A website monitor that sends a tweet if a website is down or some other criterion is met
To increase public awareness and scrutiny of South Africa's Government e-Services websites. If a website goes offline or does not function in some pre-defined way, drawing public attention to this fact may help to resolve whatever issue is causing the outage. Twitter is widely used in South Africa and displaying important website outage related information on Twitter should allow website managers and the public at large to keep an eye on critical digital services.
- The ability for an administrator to add a website to be monitored to a list
- The ability for an administrator to set a monitoring period for a website
- The ability for an administrator to set a Twitter account for all website status updates to be posted to
- The ability to show a listing of all monitored sites with current statuses to a public user.
- Maybe: The ability for a member of the public to submit a URL to be monitored. TODO: if we go for this option, we will need to have an anti-spam solution like a captcha. Having an unprotected form is just asking for trouble...
- Maybe: The ability for an administrator to approve or reject the URL submission.
- Maybe: The system should email the administrator when a new URL is submitted.
- TODO: Apart from being online/offline, what other criteria would be good to monitor and report on?
- Each website added to the list will be contacted periodically at its public URL.

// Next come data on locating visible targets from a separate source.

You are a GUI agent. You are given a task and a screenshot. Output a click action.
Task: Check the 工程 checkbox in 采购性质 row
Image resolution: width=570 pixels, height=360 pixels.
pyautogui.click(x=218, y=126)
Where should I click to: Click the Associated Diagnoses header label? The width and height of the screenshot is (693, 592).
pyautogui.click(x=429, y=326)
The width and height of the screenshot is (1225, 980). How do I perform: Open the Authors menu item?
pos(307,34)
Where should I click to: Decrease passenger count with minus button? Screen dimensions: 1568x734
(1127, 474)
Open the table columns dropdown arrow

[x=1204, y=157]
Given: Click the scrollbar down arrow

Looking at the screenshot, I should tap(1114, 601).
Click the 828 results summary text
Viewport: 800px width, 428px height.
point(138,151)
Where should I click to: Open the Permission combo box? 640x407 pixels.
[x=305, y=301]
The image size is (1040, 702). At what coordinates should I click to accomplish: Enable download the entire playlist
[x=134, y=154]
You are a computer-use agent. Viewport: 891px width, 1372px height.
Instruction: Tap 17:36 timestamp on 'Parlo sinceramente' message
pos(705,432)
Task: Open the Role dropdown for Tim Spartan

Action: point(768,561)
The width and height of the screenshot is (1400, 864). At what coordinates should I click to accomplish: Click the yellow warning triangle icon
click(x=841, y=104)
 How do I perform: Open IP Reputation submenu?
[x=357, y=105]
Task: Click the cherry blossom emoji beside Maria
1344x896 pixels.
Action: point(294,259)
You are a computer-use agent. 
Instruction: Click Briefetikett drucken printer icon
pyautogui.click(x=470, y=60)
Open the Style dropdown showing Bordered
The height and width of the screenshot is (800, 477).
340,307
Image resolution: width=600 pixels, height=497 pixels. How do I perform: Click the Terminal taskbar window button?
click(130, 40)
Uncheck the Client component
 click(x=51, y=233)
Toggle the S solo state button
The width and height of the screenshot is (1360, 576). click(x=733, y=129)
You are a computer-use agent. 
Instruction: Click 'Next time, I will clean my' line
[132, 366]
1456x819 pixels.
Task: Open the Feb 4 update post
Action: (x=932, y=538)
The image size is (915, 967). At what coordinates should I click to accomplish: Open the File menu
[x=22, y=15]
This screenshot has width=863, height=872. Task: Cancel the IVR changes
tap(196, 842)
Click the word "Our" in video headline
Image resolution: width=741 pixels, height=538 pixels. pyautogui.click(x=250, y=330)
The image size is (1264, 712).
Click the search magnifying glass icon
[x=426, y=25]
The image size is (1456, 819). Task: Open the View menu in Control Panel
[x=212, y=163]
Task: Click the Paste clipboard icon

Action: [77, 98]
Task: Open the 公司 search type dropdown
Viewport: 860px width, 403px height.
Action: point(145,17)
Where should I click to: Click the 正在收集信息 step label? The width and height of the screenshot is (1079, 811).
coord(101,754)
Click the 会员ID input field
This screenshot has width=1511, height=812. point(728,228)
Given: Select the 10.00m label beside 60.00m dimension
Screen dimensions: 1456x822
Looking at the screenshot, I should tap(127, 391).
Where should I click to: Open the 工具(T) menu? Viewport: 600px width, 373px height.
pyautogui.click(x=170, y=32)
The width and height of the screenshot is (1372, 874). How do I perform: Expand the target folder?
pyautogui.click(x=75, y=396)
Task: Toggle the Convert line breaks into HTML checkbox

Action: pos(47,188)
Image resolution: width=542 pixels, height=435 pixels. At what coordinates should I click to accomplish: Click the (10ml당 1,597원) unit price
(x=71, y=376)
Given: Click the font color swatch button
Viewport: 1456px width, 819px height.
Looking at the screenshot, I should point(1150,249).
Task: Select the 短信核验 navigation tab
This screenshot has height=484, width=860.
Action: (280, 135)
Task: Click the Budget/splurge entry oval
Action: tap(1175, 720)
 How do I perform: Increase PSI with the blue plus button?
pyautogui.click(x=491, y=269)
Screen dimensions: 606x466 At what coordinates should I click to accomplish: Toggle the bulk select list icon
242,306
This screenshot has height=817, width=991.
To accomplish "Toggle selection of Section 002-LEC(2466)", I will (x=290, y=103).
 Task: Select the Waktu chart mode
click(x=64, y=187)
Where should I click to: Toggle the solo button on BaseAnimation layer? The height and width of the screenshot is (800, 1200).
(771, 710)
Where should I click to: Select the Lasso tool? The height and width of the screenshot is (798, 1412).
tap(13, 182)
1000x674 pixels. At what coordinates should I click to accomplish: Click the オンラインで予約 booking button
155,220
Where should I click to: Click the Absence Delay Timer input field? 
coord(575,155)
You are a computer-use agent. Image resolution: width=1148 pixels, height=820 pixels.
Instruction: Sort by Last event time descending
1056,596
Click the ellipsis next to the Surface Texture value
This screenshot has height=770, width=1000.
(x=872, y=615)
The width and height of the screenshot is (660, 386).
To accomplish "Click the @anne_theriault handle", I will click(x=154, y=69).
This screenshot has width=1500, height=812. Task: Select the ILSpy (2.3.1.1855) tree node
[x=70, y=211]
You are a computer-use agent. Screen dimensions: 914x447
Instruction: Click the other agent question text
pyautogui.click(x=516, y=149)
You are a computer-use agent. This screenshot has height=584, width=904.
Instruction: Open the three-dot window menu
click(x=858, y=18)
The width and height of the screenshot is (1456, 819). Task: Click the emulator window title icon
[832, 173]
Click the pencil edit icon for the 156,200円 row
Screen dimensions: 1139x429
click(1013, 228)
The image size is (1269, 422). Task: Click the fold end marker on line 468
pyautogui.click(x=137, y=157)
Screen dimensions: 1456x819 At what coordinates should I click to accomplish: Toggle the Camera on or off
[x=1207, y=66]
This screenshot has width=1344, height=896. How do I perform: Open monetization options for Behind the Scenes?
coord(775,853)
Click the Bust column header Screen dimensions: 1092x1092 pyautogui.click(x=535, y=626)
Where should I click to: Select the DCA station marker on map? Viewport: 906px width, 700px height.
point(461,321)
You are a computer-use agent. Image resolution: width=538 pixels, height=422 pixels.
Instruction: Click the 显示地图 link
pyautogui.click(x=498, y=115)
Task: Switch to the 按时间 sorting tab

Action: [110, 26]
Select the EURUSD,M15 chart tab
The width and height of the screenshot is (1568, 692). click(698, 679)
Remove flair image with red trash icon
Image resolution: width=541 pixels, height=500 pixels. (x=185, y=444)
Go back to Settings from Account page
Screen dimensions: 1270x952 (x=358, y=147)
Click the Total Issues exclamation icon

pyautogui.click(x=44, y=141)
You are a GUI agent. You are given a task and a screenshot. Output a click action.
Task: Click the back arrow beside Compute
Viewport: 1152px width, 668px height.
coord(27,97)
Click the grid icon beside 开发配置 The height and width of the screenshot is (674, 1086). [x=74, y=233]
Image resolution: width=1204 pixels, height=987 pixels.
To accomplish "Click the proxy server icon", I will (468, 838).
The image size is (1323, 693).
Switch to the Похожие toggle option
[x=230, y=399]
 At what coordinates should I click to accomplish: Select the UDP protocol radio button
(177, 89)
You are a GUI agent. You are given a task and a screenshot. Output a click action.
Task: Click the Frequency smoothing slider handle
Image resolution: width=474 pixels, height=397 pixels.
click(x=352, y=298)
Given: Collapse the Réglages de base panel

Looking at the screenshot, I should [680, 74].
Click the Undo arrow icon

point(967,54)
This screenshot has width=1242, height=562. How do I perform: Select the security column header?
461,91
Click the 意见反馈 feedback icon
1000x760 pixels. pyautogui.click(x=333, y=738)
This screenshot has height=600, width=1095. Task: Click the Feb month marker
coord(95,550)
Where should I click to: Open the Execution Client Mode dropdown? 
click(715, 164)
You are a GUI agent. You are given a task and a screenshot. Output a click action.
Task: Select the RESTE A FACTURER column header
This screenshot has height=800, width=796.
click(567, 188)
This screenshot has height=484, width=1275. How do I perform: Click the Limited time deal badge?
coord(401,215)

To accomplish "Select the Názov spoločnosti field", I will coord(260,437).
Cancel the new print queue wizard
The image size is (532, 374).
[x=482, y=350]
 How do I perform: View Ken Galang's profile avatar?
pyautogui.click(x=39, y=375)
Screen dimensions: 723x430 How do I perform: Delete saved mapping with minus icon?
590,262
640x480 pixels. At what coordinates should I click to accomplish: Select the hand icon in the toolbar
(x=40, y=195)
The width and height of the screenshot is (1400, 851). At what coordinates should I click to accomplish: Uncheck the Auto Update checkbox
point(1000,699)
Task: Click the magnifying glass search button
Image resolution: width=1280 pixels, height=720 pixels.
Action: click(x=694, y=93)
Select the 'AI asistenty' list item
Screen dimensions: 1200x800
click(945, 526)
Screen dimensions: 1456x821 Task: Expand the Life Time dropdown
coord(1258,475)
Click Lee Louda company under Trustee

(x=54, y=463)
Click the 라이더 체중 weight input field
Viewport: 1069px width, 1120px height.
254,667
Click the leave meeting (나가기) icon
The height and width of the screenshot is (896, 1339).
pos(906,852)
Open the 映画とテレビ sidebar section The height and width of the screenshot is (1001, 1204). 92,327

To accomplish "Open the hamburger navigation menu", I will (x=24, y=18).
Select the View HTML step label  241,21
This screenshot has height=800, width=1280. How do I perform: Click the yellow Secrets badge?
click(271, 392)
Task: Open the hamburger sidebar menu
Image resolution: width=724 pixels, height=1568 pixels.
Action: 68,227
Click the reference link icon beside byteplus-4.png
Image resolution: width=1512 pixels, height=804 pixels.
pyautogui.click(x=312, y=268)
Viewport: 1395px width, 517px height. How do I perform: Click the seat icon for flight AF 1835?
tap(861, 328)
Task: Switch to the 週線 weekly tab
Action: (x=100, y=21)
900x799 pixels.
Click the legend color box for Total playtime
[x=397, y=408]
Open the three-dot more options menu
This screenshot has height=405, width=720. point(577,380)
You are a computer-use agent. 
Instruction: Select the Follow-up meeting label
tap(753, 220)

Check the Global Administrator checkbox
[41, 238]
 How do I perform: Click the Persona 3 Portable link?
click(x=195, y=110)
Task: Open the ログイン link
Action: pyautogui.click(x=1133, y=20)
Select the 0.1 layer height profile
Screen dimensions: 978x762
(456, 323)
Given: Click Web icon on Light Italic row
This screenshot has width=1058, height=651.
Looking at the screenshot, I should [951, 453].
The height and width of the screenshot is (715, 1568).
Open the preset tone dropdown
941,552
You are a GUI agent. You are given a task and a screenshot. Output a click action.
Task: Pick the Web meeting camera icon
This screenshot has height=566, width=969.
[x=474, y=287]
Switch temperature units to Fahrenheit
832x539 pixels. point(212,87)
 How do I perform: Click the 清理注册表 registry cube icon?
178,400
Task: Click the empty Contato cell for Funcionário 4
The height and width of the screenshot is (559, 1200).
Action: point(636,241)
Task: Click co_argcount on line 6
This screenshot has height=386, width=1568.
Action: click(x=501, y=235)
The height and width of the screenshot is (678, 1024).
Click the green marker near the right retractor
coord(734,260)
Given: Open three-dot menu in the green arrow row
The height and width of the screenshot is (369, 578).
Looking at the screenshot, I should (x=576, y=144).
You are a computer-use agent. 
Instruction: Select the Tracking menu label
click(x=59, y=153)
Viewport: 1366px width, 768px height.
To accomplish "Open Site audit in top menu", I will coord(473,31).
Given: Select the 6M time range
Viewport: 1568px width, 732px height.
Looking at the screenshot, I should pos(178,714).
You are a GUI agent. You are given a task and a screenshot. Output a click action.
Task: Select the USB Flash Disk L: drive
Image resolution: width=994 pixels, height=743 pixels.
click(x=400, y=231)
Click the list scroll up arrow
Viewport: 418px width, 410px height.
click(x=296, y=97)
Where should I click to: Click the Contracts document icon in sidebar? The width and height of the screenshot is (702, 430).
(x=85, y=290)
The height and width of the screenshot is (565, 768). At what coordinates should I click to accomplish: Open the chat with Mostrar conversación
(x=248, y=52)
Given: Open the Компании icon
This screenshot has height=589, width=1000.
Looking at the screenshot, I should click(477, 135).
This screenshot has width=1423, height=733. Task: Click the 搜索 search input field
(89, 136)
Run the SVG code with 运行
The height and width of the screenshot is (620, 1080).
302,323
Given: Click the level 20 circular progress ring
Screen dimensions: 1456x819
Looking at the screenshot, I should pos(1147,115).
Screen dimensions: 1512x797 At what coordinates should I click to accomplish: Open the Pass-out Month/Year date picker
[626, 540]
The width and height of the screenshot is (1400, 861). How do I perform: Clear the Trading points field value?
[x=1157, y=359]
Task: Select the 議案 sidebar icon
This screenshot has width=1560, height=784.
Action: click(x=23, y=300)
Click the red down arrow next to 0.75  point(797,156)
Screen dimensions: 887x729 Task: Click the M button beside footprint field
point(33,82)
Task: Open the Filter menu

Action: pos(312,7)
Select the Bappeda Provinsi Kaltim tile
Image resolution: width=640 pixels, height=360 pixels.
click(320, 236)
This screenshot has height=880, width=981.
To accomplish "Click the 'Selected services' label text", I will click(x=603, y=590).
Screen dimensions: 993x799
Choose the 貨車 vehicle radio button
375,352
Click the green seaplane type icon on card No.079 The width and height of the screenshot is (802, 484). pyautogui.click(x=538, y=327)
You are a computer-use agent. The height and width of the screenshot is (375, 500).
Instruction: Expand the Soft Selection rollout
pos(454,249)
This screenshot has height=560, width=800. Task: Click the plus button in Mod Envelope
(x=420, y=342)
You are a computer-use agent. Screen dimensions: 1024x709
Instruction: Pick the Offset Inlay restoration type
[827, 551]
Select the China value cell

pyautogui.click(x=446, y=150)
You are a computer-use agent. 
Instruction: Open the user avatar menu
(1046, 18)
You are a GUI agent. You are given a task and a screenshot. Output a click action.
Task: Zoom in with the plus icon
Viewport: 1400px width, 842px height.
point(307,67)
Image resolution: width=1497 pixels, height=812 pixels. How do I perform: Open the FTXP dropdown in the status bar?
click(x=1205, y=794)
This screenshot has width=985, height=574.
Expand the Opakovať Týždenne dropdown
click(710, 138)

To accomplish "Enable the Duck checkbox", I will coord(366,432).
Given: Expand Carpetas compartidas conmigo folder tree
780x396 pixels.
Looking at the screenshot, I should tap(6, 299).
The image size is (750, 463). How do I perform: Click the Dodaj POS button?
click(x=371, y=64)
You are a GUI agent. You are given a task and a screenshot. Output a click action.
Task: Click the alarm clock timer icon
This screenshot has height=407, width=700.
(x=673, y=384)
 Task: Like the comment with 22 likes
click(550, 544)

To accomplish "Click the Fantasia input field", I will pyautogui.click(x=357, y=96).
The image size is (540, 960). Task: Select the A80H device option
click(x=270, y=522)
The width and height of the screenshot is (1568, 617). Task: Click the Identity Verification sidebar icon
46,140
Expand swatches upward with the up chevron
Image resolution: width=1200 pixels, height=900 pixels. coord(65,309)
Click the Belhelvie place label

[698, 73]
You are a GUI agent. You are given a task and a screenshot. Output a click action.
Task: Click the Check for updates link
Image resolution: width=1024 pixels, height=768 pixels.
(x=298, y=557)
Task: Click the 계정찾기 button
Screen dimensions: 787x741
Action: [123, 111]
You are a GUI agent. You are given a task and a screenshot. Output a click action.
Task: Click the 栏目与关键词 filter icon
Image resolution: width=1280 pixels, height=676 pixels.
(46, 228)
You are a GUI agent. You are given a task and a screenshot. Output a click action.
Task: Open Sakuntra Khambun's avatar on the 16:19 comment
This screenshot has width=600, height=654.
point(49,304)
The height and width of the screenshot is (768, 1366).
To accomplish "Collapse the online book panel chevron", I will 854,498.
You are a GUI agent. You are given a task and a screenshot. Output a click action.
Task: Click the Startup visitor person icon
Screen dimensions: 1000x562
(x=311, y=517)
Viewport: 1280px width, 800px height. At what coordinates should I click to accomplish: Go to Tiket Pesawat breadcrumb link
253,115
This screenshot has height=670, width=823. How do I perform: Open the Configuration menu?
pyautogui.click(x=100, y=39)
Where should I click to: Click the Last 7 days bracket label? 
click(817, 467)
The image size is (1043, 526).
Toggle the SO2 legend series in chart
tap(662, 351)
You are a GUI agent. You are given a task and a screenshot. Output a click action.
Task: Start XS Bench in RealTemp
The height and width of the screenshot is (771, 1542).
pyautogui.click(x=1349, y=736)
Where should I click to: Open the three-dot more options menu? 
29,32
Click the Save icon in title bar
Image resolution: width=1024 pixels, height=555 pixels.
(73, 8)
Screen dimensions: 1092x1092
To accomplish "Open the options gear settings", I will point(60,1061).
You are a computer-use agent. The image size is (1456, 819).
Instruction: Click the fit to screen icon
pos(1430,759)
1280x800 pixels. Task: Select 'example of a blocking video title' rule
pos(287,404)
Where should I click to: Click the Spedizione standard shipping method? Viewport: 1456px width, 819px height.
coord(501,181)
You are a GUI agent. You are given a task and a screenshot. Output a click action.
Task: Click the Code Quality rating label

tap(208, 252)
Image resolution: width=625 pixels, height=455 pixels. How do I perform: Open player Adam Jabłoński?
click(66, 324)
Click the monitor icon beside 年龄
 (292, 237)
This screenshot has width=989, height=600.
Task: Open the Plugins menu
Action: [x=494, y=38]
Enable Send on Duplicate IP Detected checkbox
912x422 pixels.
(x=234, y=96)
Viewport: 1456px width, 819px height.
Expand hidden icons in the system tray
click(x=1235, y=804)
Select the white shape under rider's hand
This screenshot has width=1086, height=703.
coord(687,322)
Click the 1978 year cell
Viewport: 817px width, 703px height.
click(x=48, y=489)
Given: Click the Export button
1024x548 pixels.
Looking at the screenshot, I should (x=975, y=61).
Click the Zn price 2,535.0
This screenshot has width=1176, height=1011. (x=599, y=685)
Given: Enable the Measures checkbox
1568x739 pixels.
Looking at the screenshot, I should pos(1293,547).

- Twitter's API will be used to post status updates.
- The app will be hosted somewhere. TODO: Decide where. Roger has server space he pays for. Could host there
- The app will use Flask for the admin and public interfaces. TODO: Figure out if Flask is the right choice here. I think it's a good idea since we both have experience with it, but I wonder how much time could be saved if we used the ORM in Django rather than writing SQL queires all the time. We could also investigate useing SQL Alchemy with Flask which may save time.
- The app will store data somewhere. TODO: Figure out what the best choice here is. Again, Roger has access to various databases that can run on his hosted space.
- In addition to the web interface, the app will have a constantly running Python script that does the checking of the sites. TODO: Figure out how to do this and see if this is going to be impossibly hard or not. This is the biggest unknown in the project since everything else has been at least touched on in the Rmotr course. There is something called a 'cron' job. Perhaps this can be set to automatically run a Python program.
- If possible, it would be excellent to use Test Driven Development for this app. At the very least, having a user story will be good for defining our exact functions, even if we don't use it for functional tests.
- Documentation will be handled by Landon? Roger? Both?
- The app will be manually deployed somewhere unless we learn how to automatically deploy it. If hosting it on Roger's hosting provider, will automatic deployment even be possible?
- The code will be open-sourece and will live on one (or both) of our Github accounts. Anyone will be welcome to copy and use the code.
- The code will be licenced under the ??? licence.